One thing I meant to ask earlier: How did your school handle it, if it knew? I know stories of other people being kicked out of school.

They didn’t. I had to go out there and say, “This is what happened to me.” I got one of my roommates to write emails to my professors saying, “Ameera’s in the hospital for mental health issues.” I think the nicest response she got back was, “I’m sorry, we can’t discuss other students with you.” When I got back to school and emailed my professors, they said to talk to the undergraduate office to make accommodations. So I set up a  meeting. This was probably two weeks after I got out of the hospital. That’s a long time, I was already so behind, no idea what was going on. I went to my meeting and explained that I was in the hospital. Their first question was, “Do you have proof?” Yes. I pulled out my doctors’ notes. They said couldn’t do anything until they verified it. I asked them to email when they verified it, but I never heard from them. A week later, I contacted them. They said, “Well, it’s been weeks since you got out, why come in now? What do you suggest we do about this now? What kind of accommodations were you looking for?” I was like, “Maybe notes?” They said, “Well, you probably got notes from friends, and your professors probably put slides online.” So yeah, that was kind of that. So I was like, “OK. They’re not gonna kick me out.” I was told, one of my doctors said, “Don’t tell the school. They don’t need to know. Don’t tell them.” It wasn’t horrible. I didn’t get kicked out, ostracized. It was just a very cold response.

You mentioned being 19. What do you want to do with your life, and do you ever worry whether this will trail you somehow?

I just read an article that said 50 percent of Canadians didn’t feel comfortable having a doctor or lawyer or financial adviser who had mental illness. They felt they couldn’t do the job properly. They asked the same question about diabetes or asthma, and only a fraction weren’t comfortable. It was kind of alarming for me. I don’t want it to hinder me in the future. It’s already hindered me enough. I’m majoring in business. I want to go into supply chain management, hopefully in consumer packaged goods or the auto industry. And either I’ll work in a company or start my own firm. I’m quite specific where I want to go, what I want to do. I kind of have it all planned out, but probably it will change completely. I’ve always been very business-savvy, money-driven, type A. People say, “You’ll be successful, with a nice car, a nice house.” Yeah, that’s really important to me, but I also want to do public speaking, help people, kind of softening up a bit in that sense. I’m changing my thinking about that a lot. I see myself transitioning to be more balanced in that sense.

You mentioned softening up a bit. Did you once have a very different outlook on mental illness or on the people who have it?

Not at all. I always felt people with mental illness are incredibly strong and intelligent people. Before I was depressed, a person brought up suicide and said that people who commit suicide or attempt suicide are incredibly selfish. That bothered me a lot, because I didn’t think they were selfish at all. In fact, in my case, it was a selfless choice. I truly believed people would be better off with me gone.
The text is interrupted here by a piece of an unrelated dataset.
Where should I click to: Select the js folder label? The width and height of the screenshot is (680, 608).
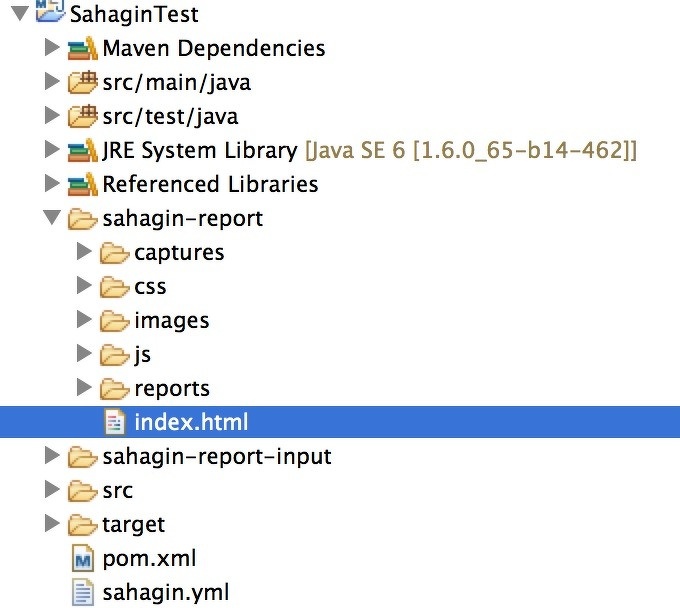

My suicide attempt was as much for other people as it was to end my own pain.

Who else are you?

I’m gonna start with my cop-out answer, which is the most honest answer, and then I’ll give you a more detailed answer. I’m 19, so I don’t know who I am. I have a long ways to go before I actually know. But to give a more concrete answer, since that was a bit fluffy, I’m just a person who loves to engage with other people. I like to do nice things for people, surprise them, be that person who’s like, “Oh my god, why are you so nice?” I like being the jokester, making fun, laughing and smiling. In my friends’ view, I’m kind of the little kid, always wants to play around, do something silly, but at the same time I’m one of the most mature ones as well. They come to me for advice, they know I’m there at the end of the day. Without trying to toot my own horn, I want to be responsible and loyal and a person people call reliable. I’m just trying to be not the best at something but the best version of me. I want to be the best at being me. So I hope that kind of answers your question.